• _EXERCISE DIRECTIONS_:
Rewrite the paragraph beginning "On virtually all operating systems" from the DLL text below as a short bulleted list that keeps its main facts.

• _EXCERPTED TEXT_:
>>>

What is a DLL?
Dynamic Link Libraries (DLL)s are like EXEs but they are not directly executable. They are similar to .so files in Linux/Unix. That is to say, DLLs are MS’s implementation of shared libraries.
DLLs are so much like an EXE that the file format itself is the same. Both EXE and DLLs are based on the Portable Executable (PE) file format. DLLs can also contain COM components and .NET libraries.
What does a DLL contain?
A DLL contains functions, classes, variables, UIs and resources (such as icons, images, files, …) that an EXE, or other DLL uses.
Types of libraries:
On virtually all operating systems, there are 2 types of libraries. Static libraries and dynamic libraries. In windows the file extensions are as follows: Static libraries (.lib) and dynamic libraries (.dll). The main difference is that static libraries are linked to the executable at compile time; whereas dynamic linked libraries are not linked until run-time.
More on static and dynamic libraries:
You don’t normally see static libraries though on your computer, because a static library is embedded directly inside of a module (EXE or DLL). A dynamic library is a stand-alone file.
A DLL can be changed at any time and is only loaded at runtime when an EXE explicitly loads the DLL. A static library cannot be changed once it is compiled within the EXE. A DLL can be updated individually without updating the EXE itself.
Loading a DLL:
A program loads a DLL at startup, via the Win32 API LoadLibrary, or when it is a dependency of another DLL. A program uses the GetProcAddress to load a function or LoadResource to load a resource.

<<<

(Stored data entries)

>>>

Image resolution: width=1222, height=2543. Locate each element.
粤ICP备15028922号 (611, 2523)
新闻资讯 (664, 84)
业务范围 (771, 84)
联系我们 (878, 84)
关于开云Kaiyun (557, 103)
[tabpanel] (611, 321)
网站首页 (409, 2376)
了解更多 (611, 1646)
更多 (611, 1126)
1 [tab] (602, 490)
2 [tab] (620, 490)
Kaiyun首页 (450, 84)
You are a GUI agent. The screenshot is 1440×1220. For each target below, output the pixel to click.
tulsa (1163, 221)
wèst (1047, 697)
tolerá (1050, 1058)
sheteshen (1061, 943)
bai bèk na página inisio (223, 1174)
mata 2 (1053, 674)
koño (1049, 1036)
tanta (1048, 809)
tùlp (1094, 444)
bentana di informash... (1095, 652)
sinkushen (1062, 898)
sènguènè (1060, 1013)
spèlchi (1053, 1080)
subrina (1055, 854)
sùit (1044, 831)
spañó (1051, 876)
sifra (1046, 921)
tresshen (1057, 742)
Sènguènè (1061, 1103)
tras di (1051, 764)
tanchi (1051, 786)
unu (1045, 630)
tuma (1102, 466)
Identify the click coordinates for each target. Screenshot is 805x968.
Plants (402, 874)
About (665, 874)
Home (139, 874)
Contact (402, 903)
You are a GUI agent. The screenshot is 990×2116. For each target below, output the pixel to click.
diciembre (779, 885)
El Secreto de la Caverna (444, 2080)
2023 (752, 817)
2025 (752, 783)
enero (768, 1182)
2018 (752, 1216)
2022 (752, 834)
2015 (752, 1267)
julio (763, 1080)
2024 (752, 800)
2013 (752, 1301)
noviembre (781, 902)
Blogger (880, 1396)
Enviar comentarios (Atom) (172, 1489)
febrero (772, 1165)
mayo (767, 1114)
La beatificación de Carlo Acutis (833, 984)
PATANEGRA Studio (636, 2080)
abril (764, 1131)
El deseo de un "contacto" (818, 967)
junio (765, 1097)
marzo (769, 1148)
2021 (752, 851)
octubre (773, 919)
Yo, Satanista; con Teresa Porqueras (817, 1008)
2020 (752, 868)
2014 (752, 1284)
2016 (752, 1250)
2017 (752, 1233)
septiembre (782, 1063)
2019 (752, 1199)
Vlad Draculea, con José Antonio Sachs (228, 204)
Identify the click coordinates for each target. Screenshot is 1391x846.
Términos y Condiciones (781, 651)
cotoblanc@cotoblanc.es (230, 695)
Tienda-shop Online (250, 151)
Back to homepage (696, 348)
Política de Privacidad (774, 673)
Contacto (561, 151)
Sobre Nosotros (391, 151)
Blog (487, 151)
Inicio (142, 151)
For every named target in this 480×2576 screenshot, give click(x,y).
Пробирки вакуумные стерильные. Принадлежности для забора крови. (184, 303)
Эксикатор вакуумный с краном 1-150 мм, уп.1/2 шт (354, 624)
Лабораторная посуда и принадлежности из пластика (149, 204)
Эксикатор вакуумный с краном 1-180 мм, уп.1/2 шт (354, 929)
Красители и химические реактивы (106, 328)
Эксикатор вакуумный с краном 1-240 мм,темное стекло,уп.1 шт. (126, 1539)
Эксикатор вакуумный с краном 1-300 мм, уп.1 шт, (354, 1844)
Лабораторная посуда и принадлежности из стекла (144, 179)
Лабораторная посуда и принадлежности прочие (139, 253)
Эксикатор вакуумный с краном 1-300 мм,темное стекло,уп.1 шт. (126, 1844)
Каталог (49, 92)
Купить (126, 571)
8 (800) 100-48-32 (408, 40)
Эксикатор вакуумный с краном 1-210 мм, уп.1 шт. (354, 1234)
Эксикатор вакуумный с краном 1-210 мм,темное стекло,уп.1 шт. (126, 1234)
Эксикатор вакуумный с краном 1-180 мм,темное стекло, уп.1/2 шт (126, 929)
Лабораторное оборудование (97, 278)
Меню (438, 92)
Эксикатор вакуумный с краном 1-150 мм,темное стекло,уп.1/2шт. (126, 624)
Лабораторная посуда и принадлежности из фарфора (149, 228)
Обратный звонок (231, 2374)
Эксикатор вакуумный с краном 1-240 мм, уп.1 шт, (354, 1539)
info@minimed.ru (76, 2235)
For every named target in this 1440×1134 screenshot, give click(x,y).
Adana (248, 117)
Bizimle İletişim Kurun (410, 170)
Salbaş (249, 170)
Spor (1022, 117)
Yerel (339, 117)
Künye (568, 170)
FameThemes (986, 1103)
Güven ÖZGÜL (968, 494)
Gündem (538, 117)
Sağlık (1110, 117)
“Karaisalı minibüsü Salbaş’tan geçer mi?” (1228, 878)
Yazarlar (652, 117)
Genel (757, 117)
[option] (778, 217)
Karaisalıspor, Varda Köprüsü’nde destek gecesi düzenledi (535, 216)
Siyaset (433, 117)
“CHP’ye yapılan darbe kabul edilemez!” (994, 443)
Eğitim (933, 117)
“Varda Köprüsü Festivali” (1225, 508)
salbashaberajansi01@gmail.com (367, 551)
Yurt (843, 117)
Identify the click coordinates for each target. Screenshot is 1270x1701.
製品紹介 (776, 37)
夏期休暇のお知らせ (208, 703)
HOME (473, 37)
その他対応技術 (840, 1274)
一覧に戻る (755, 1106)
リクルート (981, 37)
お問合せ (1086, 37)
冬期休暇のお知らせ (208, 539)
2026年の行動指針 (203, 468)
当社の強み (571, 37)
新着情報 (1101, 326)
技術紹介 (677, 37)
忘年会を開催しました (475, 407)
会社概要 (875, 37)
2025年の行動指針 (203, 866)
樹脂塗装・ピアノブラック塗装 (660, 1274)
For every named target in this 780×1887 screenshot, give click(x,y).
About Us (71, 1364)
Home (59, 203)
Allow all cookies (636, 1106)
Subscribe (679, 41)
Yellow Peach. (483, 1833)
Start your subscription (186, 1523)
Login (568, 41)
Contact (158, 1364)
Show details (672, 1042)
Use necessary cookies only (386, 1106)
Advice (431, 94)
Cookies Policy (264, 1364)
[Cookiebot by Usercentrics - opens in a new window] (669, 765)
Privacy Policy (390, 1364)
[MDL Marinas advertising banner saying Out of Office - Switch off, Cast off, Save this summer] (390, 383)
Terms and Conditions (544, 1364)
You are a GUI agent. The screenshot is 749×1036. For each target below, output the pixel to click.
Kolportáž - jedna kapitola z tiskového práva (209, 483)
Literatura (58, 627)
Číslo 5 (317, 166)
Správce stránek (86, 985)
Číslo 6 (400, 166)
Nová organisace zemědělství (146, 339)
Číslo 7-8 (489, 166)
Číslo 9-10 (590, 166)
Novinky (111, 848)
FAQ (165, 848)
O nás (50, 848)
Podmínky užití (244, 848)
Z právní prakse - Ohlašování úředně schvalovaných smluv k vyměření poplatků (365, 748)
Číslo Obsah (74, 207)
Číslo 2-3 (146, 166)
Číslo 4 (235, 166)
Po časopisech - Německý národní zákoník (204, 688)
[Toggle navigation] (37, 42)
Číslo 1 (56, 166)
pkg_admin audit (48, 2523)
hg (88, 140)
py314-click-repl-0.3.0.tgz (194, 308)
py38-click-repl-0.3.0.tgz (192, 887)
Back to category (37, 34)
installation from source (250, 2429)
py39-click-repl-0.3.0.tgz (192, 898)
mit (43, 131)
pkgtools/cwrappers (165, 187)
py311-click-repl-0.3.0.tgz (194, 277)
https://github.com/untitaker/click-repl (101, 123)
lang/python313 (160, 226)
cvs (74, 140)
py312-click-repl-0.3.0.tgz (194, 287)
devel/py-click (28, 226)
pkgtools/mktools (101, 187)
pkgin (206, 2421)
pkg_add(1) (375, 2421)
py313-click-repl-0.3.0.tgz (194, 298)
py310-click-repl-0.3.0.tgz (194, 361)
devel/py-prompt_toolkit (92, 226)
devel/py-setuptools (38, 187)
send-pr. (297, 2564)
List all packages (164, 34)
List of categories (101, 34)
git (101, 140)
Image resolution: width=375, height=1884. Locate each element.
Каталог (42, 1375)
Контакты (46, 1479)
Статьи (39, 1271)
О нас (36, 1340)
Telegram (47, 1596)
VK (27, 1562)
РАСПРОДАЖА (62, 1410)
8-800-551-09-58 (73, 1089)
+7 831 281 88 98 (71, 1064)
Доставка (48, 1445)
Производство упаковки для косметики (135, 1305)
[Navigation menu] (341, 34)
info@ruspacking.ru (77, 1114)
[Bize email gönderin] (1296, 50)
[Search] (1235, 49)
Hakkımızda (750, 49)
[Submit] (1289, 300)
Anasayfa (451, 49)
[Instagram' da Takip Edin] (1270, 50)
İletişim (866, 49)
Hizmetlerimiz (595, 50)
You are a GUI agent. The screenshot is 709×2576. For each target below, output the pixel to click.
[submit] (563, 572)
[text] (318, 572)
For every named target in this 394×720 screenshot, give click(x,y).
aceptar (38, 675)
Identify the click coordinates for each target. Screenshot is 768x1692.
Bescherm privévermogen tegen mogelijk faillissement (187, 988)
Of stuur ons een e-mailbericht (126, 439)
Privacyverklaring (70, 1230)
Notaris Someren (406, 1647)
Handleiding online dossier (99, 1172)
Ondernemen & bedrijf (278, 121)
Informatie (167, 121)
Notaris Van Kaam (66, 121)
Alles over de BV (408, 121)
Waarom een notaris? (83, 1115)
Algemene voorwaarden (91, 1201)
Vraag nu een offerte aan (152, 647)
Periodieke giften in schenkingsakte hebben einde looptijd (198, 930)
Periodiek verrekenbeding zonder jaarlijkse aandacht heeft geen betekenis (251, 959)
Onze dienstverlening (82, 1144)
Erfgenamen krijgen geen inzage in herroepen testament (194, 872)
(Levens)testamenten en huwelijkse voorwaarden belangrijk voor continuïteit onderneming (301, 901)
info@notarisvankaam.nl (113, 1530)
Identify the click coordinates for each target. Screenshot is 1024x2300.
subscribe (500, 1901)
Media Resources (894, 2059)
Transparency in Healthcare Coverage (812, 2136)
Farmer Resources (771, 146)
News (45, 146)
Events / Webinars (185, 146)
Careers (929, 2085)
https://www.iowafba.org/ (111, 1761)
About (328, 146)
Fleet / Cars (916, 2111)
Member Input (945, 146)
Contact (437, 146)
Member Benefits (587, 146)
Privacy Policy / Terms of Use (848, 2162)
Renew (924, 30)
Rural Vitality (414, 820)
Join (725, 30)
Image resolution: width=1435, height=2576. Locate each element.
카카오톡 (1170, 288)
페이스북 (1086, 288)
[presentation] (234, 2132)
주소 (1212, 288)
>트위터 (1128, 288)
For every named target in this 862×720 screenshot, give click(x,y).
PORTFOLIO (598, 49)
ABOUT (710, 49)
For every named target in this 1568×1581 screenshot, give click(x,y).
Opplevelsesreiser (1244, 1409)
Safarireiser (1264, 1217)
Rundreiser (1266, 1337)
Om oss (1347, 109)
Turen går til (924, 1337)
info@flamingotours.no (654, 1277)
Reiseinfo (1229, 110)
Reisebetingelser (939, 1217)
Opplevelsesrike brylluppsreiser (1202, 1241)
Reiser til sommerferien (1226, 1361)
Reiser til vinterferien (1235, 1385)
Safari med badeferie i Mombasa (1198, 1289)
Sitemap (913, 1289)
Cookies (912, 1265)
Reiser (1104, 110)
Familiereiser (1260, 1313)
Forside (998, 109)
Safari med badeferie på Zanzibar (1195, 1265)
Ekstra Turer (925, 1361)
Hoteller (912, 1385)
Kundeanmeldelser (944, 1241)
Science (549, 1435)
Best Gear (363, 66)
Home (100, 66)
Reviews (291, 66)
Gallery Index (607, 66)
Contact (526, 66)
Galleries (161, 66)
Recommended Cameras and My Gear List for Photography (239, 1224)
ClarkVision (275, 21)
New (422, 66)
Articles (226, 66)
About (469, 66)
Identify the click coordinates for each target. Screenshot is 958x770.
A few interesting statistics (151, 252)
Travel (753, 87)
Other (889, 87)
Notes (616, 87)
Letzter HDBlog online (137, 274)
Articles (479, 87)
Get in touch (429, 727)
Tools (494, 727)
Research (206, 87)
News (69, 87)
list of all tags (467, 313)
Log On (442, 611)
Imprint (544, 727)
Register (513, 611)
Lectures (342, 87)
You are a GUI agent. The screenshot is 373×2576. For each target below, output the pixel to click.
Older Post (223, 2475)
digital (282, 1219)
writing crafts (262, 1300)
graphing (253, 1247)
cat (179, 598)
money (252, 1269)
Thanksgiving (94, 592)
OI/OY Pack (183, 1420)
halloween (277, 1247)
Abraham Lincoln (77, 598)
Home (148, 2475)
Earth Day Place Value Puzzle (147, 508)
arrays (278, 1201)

<<<

• _RESULT FOR THIS EXERCISE_:
- Almost every operating system has two kinds of libraries: static and dynamic.
- On Windows, static libraries use the .lib extension and dynamic libraries use .dll.
- Static libraries are linked to the executable at compile time, while dynamic libraries aren't linked until run time.